If I Were You (Inside Out #1)(72)



“You’re giving me whiplash, baby. That’s a sudden change of subject.”

“And you’re avoiding an answer.”

“For someone so tipsy, you’re pretty damn pushy.”

“I used the word ‘cock-fight’ the last time I was drinking,” I remind him. “So yeah. I am.”

His lips quirk. “Ah yes. How could I forget?”

“What happened with Mike?” I repeat.

“He gave me something that used to be my father’s. He thought I’d like to have it.”

I’m shocked he’s really answered. Tentatively, I push for more, “But you didn’t want it?”

“No. I didn’t.”

“Did you tell him that?”

“No.”

“What was it?”

He reaches in his pocket and pulls out a small laminated card and hands it to me. I study what appears to be a wine judge’s certificate with his father’s name on it.

I glance up at Chris, at the hard set of his jaw, and I feel the ache in him, the turbulence and pain. “Why didn’t you want this?”

“Because Mike and Katie don’t know that wine was my father’s drug of choice. It’s how he tried to forget the day he was behind the wheel of the car when my mother died.”

Air rushes from my lunges. “He was driving?”

“Yes. He was driving and he never forgave himself for letting her die. He hid behind the tasting events and the judging tables, and slowly drank himself to death.”

I feel like I’ve been punched in the chest. Chris not only lost his mother that tragic day, he’d also lost his father. “Oh God. Chris. I’m sorry.”

Anger crackles off of him. “Come on, Sara, you of all people know sorry is not what the hell I want to hear.”

“I do. You’re right.” Damn the buzz in my head that won’t let me communicate properly. His sharing this with me is a huge breakthrough. Desperately, I fight the buzz; I try to let Chris know I’m here for him. “If this is the deep, dark secret you think is going to make me run away, it’s not. I’m not going anywhere.”

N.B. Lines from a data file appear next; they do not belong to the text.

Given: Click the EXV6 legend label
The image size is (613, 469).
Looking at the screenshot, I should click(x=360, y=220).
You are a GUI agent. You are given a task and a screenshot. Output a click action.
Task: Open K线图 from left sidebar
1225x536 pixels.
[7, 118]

He barks out in bitter laughter, and turns me so that I am against the rail, his hands framing my shoulders, his body no longer touching mine. Dark Chris is back, and he is harder and edgier than I have ever seen him. His voice lowers and bites like a whip. “If you think this is my darkest secret, then it tells me you have no idea just how dark life can get.”

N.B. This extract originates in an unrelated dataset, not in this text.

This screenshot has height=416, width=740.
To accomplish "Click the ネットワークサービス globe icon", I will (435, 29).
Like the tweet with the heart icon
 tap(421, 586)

“How do you know if you don’t try me?”

“You can’t handle it,” he grinds out. “End of story. And you’re not going to get a chance to prove me right. I’ve broken rules with you, important rules I’ve lived by, and you’re the one who’ll pay the price. I’m not going to let that happen.” He pushes off the railing. “We’re leaving.” He grabs my hand and when he sees the card in my palm, he tosses it into the water. My stomach knots as I double-step to keep up and watch the small piece of his father flutter toward the water. My heel catches on a board and I stumble again.

Chris rounds on me and catches me. “And stop drinking too much damn wine.”

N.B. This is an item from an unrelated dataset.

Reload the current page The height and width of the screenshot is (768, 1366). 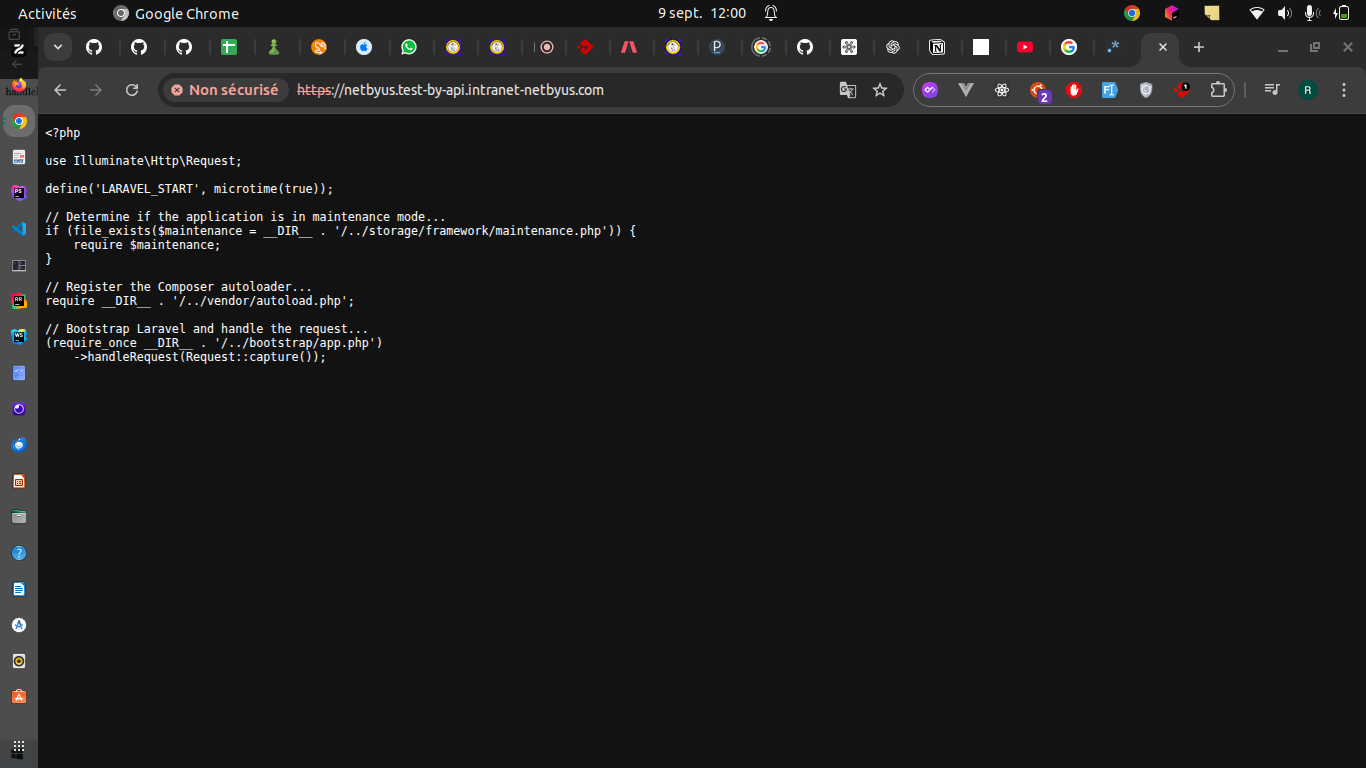(132, 90)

I’m appalled at his reprimand, my defensiveness rising to the challenge. “You gave me the wine, you…jerk!”

His hand tightens on my arm and he pulls me close. “Finally you get what I’ve been telling you. Yes. I’m a jerk. The kind of jerk you don’t deserve.” He takes my hand and starts walking, and like the jerk he proclaims to be, his steps are fast and my footing is painfully unsteady.

We round the building without ever going inside, and head to the limo parked off by to the side of the drive. He yanks open the door. “Get in.”

“What about Katie and Mike?”

“Get in, Sara.”

My throat thickens with emotion and I consider refusing, but the world is spinning around me, and not entirely because of the wine. I slide into the car and over to the far window. I watch Eric scramble upright from an apparent nap and straighten.

“Is everything okay, sir?” he asks as Chris climbs into the vehicle.

“We’re ready to return to the hotel,” is Chris’s only answer. He slams the door beside him and this time he does not move to sit beside me.

We are worlds apart.

***

The ride back is short and tense, but it is long enough for the anger to build to a near-explosive level inside me. I have let Chris turn my life upside down in a matter of a week. It’s insane. It’s everything I said I would never let a man do again.

When the car stops I open my side and get out. Eric quickly does the same. “Thank you, Eric, for the tour.” I turn on my heel and let him shut the door I’ve exited.

Chris is waiting on me as I round the trunk, a predatory gleam in his gaze, hot and filled with desire. It pisses me off. I am not prey. I am not a token to be used and played with. I tug the shawl around me and cross my arms, giving him no chance to take my hand, and head inside the hotel.

He falls into step beside me, softly announcing the obvious. “People are watching us. They can tell you’re pissed.”

“How very observant of them.” I keep walking toward the elevator and I know I’m swaying. I’m flipping drunk and that just ticks me off more. It means I trusted Chris to take care of me. I don’t need to be taken care of. I don’t want to be taken care of.